WHAT THE EXERCISE ASKS ▸
Copy out each line from the material where the word "agent" is found.

GIVEN DATA ▸

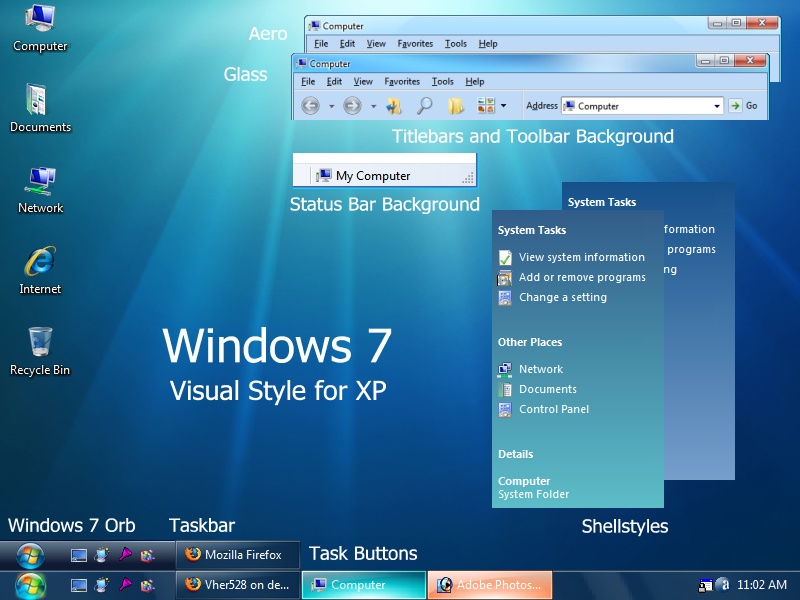
Task: Click the Back arrow in Glass toolbar
Action: pos(310,106)
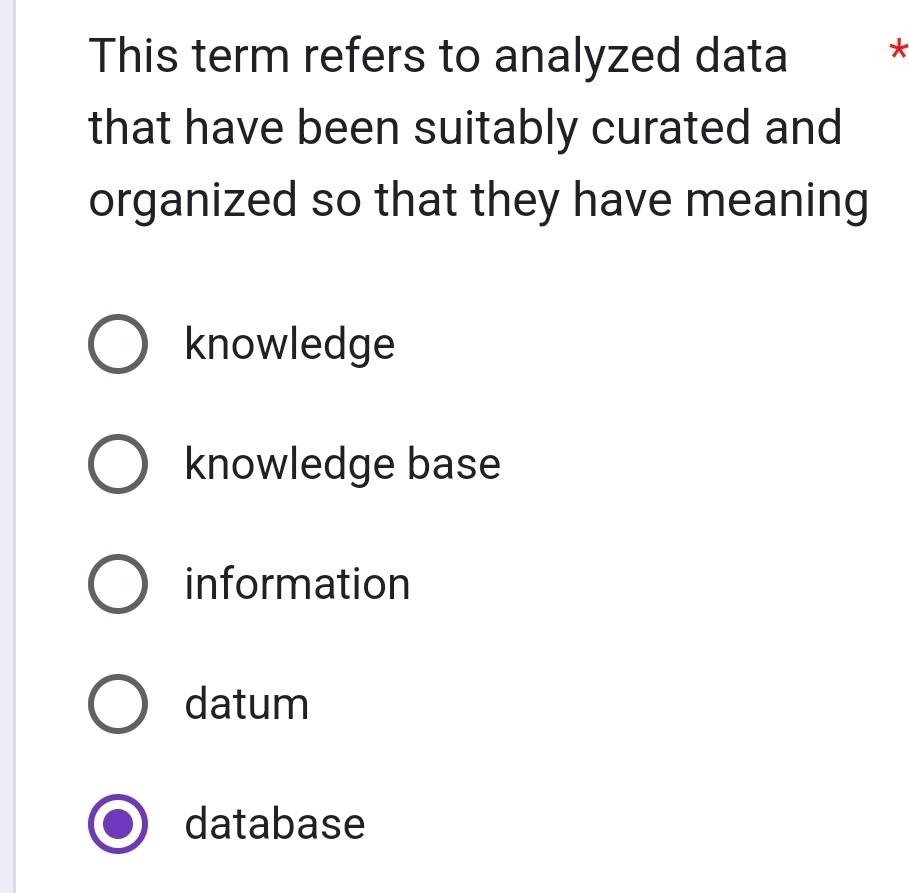Select the knowledge base option
Viewport: 909px width, 893px height.
click(117, 464)
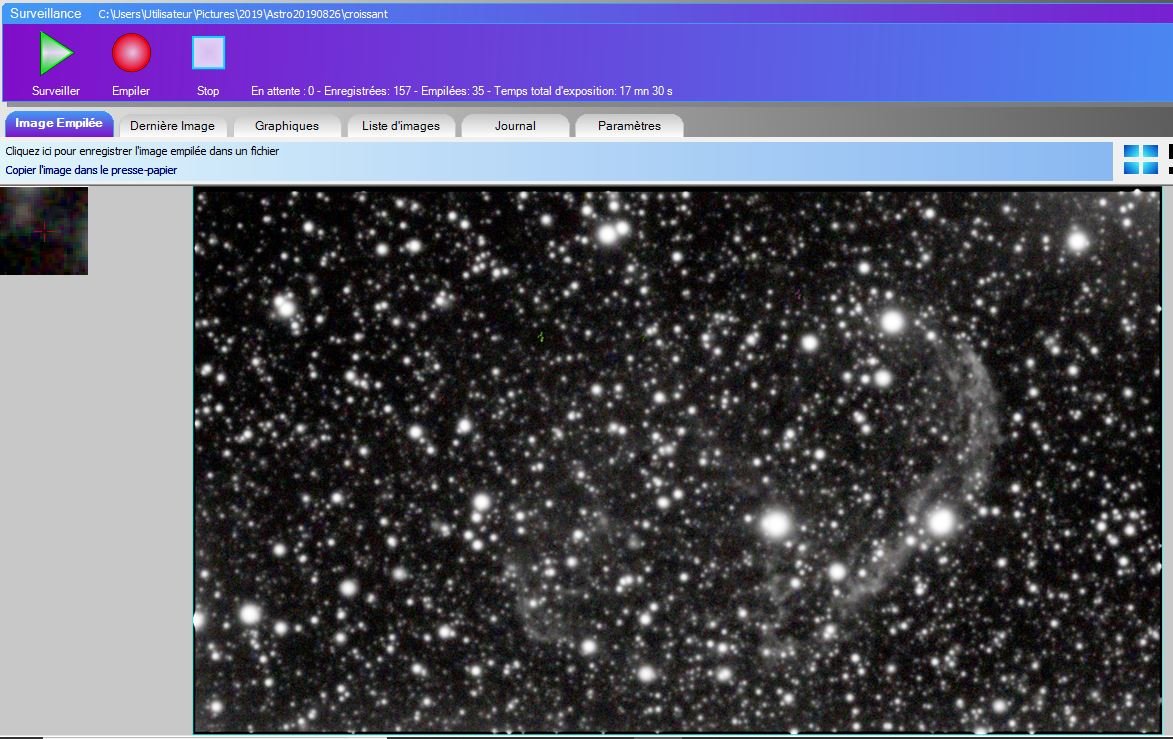Open the Journal tab
Image resolution: width=1173 pixels, height=739 pixels.
(515, 126)
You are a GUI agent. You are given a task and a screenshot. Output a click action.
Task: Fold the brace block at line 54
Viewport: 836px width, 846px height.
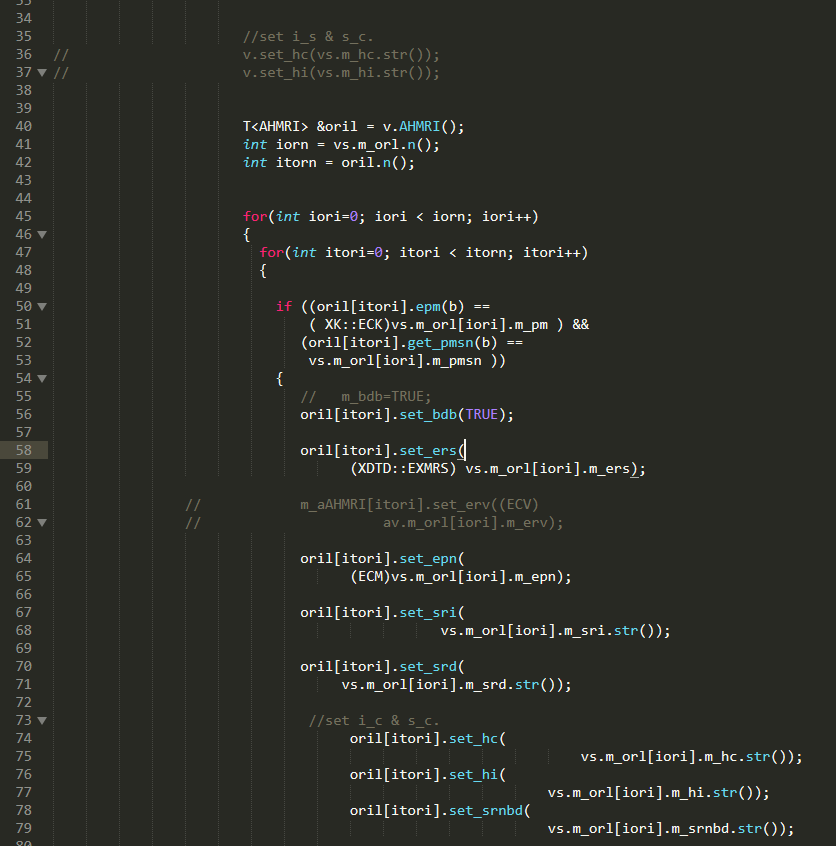click(42, 379)
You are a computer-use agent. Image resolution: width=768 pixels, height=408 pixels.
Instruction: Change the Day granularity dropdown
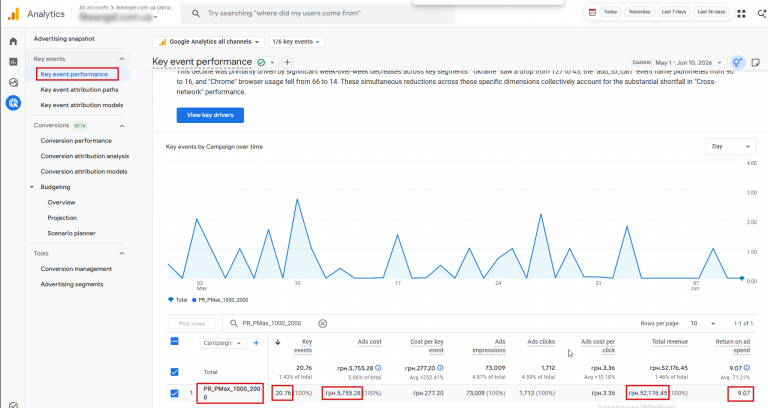point(730,146)
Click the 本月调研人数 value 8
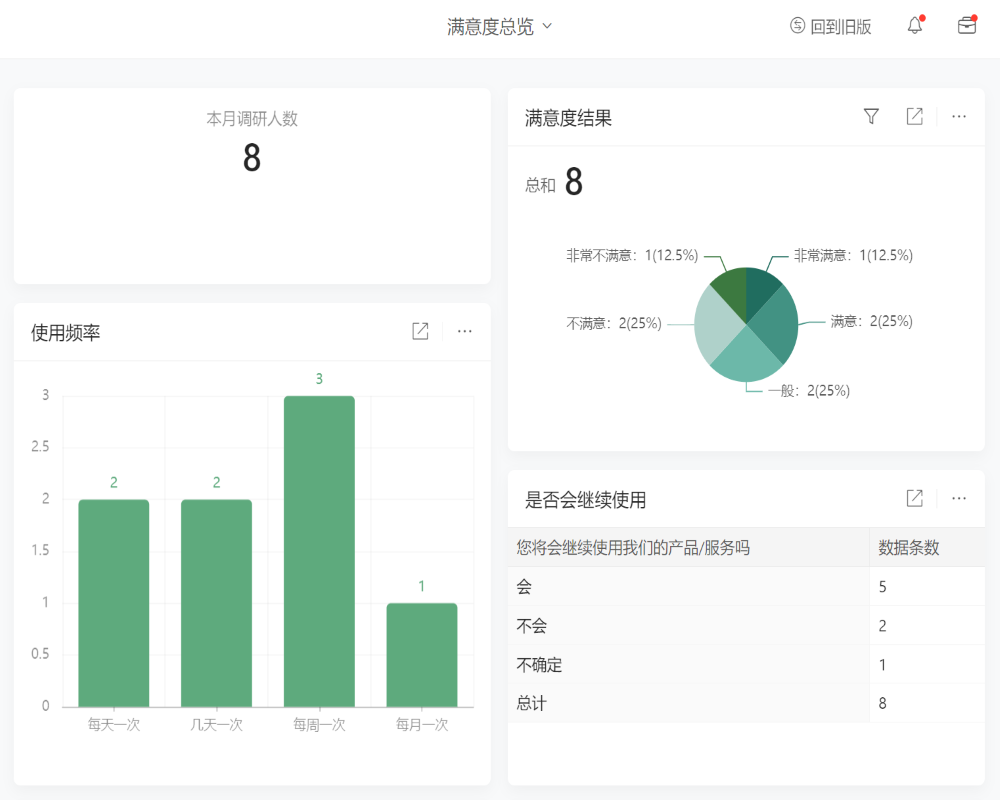1000x800 pixels. (251, 160)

WRITTEN RESPONSE ▸
You are a GUI agent. You are given a task and a screenshot. Output a click action.
You are a computer-use agent. Image resolution: width=768 pixels, height=408 pixels.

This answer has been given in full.